[Records — start]

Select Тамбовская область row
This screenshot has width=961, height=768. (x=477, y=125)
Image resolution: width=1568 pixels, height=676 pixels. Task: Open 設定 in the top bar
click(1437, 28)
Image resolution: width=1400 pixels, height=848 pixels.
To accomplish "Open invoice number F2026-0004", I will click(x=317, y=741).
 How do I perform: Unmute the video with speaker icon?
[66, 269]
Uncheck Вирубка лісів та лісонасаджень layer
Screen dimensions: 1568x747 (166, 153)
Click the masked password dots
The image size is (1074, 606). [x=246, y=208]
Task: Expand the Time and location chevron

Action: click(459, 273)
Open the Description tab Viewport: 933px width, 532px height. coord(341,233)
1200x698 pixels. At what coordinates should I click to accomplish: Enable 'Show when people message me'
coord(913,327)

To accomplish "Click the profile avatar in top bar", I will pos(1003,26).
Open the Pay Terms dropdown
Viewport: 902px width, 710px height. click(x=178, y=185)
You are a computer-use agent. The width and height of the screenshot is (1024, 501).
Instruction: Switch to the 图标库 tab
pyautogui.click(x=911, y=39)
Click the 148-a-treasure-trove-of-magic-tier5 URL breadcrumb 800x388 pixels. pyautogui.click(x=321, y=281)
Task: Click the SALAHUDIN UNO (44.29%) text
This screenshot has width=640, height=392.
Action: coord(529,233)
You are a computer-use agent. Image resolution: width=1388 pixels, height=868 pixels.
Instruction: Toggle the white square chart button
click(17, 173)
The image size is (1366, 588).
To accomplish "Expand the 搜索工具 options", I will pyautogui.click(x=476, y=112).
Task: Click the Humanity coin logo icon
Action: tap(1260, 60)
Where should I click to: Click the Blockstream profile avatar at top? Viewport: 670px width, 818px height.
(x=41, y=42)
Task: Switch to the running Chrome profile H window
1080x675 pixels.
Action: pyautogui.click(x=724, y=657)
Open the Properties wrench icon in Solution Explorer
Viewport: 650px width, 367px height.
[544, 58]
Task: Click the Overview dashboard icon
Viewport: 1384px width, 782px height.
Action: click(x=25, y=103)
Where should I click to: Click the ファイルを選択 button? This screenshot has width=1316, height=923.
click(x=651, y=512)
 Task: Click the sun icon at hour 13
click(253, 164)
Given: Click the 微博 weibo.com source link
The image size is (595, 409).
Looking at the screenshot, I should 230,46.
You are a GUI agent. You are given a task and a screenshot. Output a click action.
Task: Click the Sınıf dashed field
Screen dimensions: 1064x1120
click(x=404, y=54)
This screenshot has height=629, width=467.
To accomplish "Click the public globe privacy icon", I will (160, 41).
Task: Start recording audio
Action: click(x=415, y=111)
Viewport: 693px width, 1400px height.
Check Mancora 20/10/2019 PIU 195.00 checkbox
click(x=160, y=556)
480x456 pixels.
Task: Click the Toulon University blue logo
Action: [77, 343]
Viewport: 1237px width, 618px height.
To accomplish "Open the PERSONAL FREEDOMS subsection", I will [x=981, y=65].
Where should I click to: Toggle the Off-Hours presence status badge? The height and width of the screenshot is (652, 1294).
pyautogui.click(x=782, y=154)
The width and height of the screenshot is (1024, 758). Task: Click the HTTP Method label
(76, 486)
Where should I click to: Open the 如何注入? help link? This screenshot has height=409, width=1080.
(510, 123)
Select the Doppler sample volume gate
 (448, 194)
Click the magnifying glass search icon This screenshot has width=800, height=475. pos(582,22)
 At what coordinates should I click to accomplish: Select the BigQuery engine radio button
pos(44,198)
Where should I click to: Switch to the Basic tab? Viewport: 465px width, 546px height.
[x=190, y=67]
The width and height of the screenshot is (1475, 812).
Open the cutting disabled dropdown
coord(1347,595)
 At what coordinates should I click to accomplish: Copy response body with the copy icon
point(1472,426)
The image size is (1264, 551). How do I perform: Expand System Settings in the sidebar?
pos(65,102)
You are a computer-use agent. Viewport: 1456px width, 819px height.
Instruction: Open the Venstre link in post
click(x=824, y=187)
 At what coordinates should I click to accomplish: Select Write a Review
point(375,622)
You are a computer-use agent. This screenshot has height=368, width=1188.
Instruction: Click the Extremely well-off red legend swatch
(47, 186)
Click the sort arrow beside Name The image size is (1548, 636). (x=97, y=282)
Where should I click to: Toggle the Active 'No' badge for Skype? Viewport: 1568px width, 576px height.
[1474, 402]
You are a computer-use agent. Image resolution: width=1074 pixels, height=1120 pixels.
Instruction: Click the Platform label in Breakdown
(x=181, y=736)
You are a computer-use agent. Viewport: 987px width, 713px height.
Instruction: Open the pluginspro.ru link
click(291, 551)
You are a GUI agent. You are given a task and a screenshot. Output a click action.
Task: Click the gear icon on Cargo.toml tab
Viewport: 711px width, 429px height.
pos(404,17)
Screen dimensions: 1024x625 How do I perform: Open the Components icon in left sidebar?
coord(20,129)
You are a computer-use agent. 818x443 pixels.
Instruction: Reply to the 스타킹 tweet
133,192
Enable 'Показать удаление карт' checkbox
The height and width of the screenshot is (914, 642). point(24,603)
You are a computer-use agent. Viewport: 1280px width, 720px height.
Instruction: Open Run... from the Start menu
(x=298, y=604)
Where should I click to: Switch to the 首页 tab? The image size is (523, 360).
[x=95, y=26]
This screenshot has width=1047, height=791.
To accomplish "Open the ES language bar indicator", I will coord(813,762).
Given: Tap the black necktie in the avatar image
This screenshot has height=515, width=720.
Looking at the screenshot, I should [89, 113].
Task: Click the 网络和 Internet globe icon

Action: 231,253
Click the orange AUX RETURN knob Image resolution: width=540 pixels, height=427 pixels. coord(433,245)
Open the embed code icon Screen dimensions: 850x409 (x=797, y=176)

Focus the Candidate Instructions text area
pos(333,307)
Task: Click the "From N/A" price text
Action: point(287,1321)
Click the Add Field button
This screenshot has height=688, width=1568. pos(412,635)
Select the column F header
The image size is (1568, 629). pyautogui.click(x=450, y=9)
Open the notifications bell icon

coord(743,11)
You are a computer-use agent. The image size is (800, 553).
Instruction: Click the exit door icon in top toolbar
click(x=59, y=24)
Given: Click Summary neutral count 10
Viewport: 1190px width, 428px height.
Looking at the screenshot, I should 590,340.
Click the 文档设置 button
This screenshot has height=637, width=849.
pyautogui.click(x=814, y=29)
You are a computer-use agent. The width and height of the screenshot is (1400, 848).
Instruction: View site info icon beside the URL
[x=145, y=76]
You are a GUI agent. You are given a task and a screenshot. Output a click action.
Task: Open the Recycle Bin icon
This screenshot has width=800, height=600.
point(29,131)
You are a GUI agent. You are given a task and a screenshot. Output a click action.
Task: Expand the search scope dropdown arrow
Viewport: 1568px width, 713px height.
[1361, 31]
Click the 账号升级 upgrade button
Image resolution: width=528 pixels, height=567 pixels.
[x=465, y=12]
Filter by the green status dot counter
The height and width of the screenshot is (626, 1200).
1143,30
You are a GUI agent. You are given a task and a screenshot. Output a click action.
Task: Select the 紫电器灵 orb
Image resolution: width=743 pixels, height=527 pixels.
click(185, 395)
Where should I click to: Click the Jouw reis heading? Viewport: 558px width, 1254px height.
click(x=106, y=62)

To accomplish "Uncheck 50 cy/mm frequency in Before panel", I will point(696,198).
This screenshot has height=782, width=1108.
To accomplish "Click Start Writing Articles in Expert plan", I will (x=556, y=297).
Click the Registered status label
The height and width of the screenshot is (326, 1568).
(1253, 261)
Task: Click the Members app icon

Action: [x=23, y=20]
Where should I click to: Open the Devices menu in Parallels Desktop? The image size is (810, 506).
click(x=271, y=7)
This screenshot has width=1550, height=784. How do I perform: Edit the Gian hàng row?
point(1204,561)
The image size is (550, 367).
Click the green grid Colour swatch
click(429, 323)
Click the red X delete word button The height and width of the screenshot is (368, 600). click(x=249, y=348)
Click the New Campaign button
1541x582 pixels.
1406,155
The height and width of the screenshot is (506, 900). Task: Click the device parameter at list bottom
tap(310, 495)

[Records — finish]

■ Exercise directions ■
Restate word for word only the lines above from the line containing "Viewport: 711px width, 429px height." to the line containing "is (1400, 848).", both of them included.

■ Answer to this task ■
Viewport: 711px width, 429px height.
pos(404,17)
Screen dimensions: 1024x625 How do I perform: Open the Components icon in left sidebar?
coord(20,129)
You are a computer-use agent. 818x443 pixels.
Instruction: Reply to the 스타킹 tweet
133,192
Enable 'Показать удаление карт' checkbox
The height and width of the screenshot is (914, 642). point(24,603)
You are a computer-use agent. Viewport: 1280px width, 720px height.
Instruction: Open Run... from the Start menu
(x=298, y=604)
Where should I click to: Switch to the 首页 tab? The image size is (523, 360).
[x=95, y=26]
This screenshot has width=1047, height=791.
To accomplish "Open the ES language bar indicator", I will coord(813,762).
Given: Tap the black necktie in the avatar image
This screenshot has height=515, width=720.
Looking at the screenshot, I should [89, 113].
Task: Click the 网络和 Internet globe icon

Action: 231,253
Click the orange AUX RETURN knob Image resolution: width=540 pixels, height=427 pixels. coord(433,245)
Open the embed code icon Screen dimensions: 850x409 (x=797, y=176)

Focus the Candidate Instructions text area
pos(333,307)
Task: Click the "From N/A" price text
Action: point(287,1321)
Click the Add Field button
This screenshot has height=688, width=1568. pos(412,635)
Select the column F header
The image size is (1568, 629). pyautogui.click(x=450, y=9)
Open the notifications bell icon

coord(743,11)
You are a computer-use agent. The image size is (800, 553).
Instruction: Click the exit door icon in top toolbar
click(x=59, y=24)
Given: Click Summary neutral count 10
Viewport: 1190px width, 428px height.
Looking at the screenshot, I should 590,340.
Click the 文档设置 button
This screenshot has height=637, width=849.
pyautogui.click(x=814, y=29)
You are a computer-use agent. The width and height of the screenshot is (1400, 848).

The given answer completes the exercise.